> **Questions**
a. Copy the chainring thread word for word, from "# Chainrings swap" to "suggestions or advise?".
b. In the chainring thread, which crank does runnerstreet pair with SRAM Red chainrings?

# Chainrings swap from Force to Red



## lockwood1 (Nov 5, 2008)

I'm currently running a 2009 Sram Force crankset 172.5 53/39T and would like to swap the chainrings to Red my question is can I use my existng 39T Force with 53T Red or do I have to get both 53/39T from Red to install it on my Force crank arms? any suggestions or advise?


----------



## gospastic (Nov 8, 2008)

In my experience you can use the force 39t. I haven't encountered issues so far.


----------



## lockwood1 (Nov 5, 2008)

gospastic said:


> In my experience you can use the force 39t. I haven't encountered issues so far.


Can I use the same bolts that holds the right crank arm to the chainrings?


----------



## gospastic (Nov 8, 2008)

I did the swap on 2010 force. I used the same bolts.


----------



## lockwood1 (Nov 5, 2008)

gospastic said:


> I did the swap on 2010 force. I used the same bolts.


Do you have pics of your crankset with Red chainrings?


----------



## gospastic (Nov 8, 2008)

here you go:


----------



## lockwood1 (Nov 5, 2008)

Super nice, thanks for the pic gospastic:thumbsup:


----------



## runnerstreet (Aug 8, 2010)

I rock a Shimano Ultegra 6650 crank w/ SRAM Red Chainrings. Same bolts, same crank arms...!


----------



## lockwood1 (Nov 5, 2008)

runnerstreet said:


> I rock a Shimano Ultegra 6650 crank w/ SRAM Red Chainrings. Same bolts, same crank arms...!


You did? do you have pics?


----------



## AvantDale (Dec 26, 2008)

As long as the BCD is 130 (standard) most any ring should work.


----------

> **Given information**
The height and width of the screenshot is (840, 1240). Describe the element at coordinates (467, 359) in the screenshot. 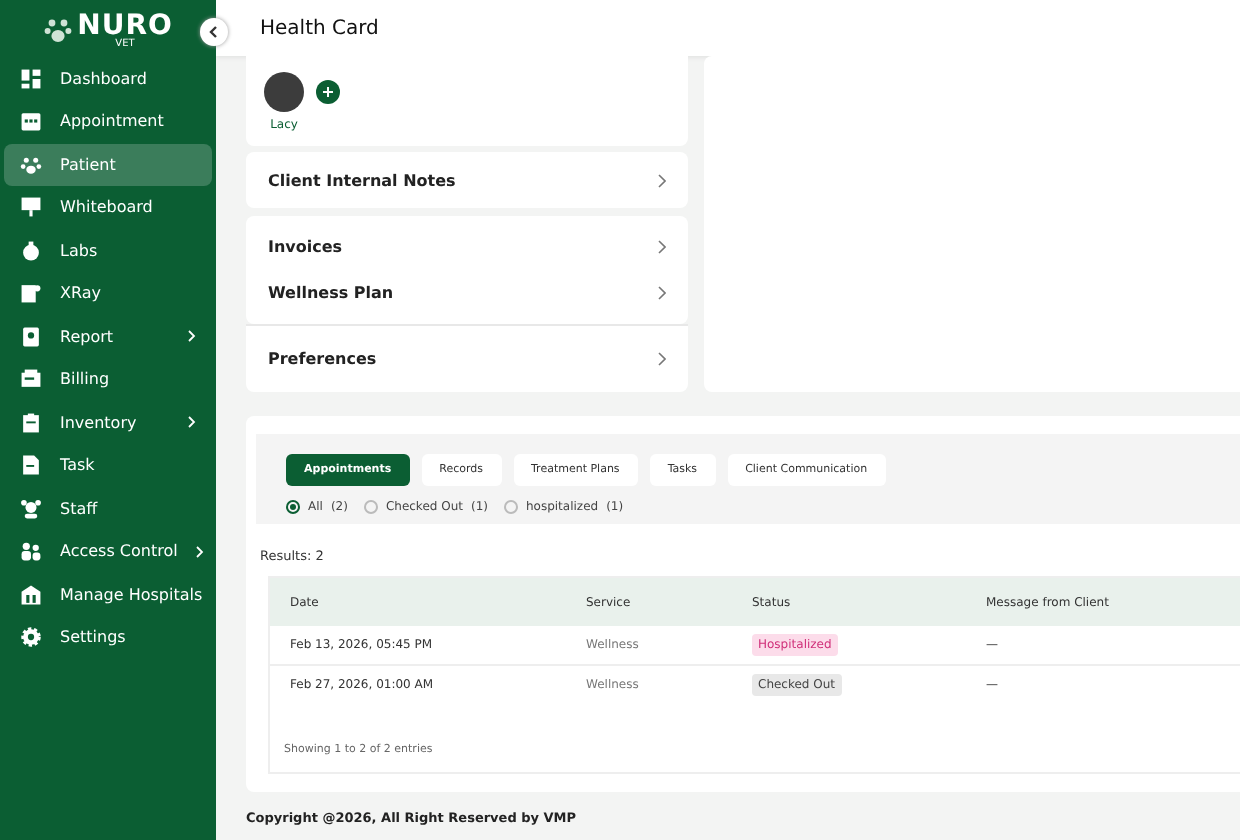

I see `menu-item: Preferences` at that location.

> **Task results**
a.
# Chainrings swap from Force to Red



## lockwood1 (Nov 5, 2008)

I'm currently running a 2009 Sram Force crankset 172.5 53/39T and would like to swap the chainrings to Red my question is can I use my existng 39T Force with 53T Red or do I have to get both 53/39T from Red to install it on my Force crank arms? any suggestions or advise?

b. A Shimano Ultegra 6650 crank.